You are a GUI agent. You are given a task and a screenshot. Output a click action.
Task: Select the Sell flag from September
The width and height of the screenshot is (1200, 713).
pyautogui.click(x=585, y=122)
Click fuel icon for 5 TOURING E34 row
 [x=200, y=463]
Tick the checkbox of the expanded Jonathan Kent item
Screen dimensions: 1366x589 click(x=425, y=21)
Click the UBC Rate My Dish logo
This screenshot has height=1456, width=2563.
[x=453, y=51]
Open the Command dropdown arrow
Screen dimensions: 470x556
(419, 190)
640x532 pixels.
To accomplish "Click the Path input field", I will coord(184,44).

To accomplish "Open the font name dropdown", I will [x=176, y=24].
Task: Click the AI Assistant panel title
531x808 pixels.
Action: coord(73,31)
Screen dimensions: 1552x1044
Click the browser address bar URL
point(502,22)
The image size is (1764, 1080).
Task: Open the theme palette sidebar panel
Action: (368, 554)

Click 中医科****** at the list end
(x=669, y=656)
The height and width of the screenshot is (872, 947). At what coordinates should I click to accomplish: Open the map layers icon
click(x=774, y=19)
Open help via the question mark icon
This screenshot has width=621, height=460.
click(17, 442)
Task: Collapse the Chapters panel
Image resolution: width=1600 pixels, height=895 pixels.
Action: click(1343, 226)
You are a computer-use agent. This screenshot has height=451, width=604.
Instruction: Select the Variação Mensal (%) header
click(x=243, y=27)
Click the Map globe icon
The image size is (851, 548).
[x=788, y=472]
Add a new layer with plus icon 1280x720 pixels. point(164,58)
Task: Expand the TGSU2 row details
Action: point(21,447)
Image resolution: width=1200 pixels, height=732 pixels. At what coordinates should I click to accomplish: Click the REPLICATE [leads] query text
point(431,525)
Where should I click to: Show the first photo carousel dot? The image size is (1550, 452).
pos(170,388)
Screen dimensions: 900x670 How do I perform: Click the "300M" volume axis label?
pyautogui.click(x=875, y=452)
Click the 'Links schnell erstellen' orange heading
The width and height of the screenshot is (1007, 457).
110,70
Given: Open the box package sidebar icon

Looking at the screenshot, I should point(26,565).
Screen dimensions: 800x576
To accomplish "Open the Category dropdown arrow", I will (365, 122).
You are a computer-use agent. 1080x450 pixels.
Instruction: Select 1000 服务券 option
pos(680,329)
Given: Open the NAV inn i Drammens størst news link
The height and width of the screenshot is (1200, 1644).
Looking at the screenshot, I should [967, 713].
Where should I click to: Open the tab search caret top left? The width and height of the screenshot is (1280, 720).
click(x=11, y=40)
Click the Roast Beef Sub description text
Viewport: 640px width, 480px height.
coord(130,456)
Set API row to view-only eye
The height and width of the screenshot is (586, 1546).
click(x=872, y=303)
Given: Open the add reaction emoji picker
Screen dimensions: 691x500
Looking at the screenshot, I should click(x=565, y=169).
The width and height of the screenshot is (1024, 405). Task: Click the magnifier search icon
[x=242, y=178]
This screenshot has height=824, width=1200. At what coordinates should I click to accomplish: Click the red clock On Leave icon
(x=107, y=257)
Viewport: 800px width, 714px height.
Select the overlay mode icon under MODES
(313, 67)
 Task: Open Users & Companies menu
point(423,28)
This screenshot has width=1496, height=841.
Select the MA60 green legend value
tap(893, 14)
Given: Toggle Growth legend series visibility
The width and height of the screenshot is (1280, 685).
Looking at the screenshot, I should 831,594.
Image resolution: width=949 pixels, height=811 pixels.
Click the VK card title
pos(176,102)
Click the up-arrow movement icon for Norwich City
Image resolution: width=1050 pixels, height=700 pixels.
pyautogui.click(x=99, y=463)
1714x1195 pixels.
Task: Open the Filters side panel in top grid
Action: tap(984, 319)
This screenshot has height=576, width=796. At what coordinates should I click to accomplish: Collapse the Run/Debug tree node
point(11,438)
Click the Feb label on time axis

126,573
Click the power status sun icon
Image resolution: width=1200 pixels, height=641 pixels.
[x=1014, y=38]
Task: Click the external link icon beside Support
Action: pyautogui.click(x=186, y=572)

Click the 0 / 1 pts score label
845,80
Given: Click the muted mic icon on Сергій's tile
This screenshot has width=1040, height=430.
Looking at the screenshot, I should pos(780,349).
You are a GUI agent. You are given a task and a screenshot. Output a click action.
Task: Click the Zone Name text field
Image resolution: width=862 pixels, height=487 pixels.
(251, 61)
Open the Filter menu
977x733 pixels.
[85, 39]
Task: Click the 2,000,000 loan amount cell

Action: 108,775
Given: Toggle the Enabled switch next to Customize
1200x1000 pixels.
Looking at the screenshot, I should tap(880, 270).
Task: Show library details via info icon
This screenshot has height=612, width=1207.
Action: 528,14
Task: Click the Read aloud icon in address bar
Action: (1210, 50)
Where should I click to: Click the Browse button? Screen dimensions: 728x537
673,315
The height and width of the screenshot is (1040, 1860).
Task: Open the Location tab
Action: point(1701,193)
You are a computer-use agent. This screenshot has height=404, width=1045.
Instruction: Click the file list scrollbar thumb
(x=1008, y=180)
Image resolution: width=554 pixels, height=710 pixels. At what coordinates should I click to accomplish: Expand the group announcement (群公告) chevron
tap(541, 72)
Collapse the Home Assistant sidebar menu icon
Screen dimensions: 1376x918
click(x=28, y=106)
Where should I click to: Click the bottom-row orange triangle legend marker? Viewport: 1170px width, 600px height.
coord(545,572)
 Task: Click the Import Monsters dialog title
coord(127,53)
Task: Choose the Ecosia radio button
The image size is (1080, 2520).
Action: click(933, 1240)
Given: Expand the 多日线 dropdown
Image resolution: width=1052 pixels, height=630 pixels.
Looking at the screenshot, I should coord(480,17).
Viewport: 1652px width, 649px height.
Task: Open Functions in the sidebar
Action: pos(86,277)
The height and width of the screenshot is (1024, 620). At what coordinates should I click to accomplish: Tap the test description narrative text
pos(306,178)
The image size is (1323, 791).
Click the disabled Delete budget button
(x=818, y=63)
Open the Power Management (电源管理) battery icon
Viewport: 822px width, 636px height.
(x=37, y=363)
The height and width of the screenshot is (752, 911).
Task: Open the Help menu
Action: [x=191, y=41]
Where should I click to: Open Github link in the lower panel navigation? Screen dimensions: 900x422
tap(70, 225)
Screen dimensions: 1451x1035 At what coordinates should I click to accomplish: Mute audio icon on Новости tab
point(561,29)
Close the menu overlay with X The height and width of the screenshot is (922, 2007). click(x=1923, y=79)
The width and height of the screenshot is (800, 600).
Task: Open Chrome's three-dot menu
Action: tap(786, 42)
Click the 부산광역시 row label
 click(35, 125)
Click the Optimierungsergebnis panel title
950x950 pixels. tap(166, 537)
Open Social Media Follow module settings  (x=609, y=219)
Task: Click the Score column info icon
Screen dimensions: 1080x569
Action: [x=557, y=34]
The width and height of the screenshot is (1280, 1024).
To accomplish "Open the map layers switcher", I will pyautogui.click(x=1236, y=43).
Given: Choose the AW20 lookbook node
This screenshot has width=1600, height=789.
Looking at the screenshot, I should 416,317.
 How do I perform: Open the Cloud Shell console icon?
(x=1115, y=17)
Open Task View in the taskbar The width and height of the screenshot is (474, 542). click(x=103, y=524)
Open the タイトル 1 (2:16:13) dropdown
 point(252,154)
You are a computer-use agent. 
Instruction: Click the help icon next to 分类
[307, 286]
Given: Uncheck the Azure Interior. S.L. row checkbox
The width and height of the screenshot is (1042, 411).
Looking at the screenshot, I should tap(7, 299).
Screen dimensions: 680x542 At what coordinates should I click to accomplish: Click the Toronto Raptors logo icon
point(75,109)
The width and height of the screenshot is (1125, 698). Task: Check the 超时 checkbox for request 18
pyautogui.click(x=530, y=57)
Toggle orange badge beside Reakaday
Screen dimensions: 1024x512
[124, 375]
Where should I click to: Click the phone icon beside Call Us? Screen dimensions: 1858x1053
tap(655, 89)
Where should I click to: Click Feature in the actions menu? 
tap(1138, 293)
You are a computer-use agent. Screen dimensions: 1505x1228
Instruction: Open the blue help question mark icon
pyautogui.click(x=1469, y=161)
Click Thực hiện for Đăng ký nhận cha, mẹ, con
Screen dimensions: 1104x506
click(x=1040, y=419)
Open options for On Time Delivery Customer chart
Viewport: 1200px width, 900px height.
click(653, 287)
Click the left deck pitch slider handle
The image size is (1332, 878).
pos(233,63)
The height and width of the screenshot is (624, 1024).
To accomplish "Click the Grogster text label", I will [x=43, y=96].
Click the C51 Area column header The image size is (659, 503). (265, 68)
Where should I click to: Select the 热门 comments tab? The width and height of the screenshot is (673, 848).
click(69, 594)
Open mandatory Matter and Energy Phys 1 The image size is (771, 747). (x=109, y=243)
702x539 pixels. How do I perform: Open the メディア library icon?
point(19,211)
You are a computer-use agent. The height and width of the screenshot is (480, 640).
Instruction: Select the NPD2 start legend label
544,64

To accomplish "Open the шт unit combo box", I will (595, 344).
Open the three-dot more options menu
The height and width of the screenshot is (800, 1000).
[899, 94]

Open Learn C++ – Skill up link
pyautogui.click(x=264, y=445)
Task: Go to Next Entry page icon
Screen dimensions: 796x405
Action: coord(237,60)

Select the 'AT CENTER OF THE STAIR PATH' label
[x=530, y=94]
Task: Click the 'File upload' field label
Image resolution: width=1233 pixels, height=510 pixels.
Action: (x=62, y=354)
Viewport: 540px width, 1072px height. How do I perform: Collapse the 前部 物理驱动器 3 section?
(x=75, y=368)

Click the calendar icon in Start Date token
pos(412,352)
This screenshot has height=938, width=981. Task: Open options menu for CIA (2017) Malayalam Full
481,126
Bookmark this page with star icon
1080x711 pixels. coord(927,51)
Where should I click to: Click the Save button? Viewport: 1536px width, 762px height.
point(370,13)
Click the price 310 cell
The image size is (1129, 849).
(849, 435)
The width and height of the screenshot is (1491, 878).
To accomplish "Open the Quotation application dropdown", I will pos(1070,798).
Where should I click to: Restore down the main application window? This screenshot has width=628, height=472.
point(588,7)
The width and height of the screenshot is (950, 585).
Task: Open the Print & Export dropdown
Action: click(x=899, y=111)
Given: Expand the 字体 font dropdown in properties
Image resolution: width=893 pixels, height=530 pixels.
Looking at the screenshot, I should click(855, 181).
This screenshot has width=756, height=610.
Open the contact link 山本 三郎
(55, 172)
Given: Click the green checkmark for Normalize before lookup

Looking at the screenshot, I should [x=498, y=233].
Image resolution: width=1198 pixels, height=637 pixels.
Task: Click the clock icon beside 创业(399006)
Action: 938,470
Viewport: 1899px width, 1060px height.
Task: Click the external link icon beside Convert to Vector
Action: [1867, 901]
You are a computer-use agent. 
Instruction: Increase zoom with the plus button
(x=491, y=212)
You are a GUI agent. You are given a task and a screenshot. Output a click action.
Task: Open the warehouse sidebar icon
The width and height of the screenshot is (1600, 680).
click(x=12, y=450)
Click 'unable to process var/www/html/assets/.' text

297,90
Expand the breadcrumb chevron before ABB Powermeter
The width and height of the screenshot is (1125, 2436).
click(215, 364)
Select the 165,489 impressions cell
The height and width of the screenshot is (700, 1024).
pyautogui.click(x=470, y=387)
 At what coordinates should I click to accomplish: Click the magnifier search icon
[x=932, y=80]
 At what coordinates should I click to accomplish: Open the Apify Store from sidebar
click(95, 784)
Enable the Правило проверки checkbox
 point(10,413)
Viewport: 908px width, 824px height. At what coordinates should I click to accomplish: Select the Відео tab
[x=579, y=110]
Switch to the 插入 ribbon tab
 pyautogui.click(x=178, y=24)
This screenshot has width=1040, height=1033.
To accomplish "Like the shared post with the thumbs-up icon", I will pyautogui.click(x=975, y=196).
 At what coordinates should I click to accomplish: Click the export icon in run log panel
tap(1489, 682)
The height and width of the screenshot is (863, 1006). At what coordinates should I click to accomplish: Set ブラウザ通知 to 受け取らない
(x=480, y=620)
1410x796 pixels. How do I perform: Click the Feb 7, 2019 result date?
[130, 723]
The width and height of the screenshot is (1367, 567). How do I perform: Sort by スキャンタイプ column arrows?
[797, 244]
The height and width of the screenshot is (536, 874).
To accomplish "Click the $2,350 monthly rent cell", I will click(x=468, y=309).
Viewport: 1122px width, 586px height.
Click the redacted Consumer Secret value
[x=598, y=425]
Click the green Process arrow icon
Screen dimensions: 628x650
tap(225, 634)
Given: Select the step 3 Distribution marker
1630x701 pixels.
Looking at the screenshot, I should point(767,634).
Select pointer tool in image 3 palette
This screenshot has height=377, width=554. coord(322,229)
§ §
### EXERCISE REQUIREMENTS
From the material above, copy exactly the lines between the line holding "Click the browser address bar URL" and the line holding "Open help via the question mark icon", inclusive, and only those.

### RESULT
Click the browser address bar URL
point(502,22)
The image size is (1764, 1080).
Task: Open the theme palette sidebar panel
Action: (368, 554)

Click 中医科****** at the list end
(x=669, y=656)
The height and width of the screenshot is (872, 947). At what coordinates should I click to accomplish: Open the map layers icon
click(x=774, y=19)
Open help via the question mark icon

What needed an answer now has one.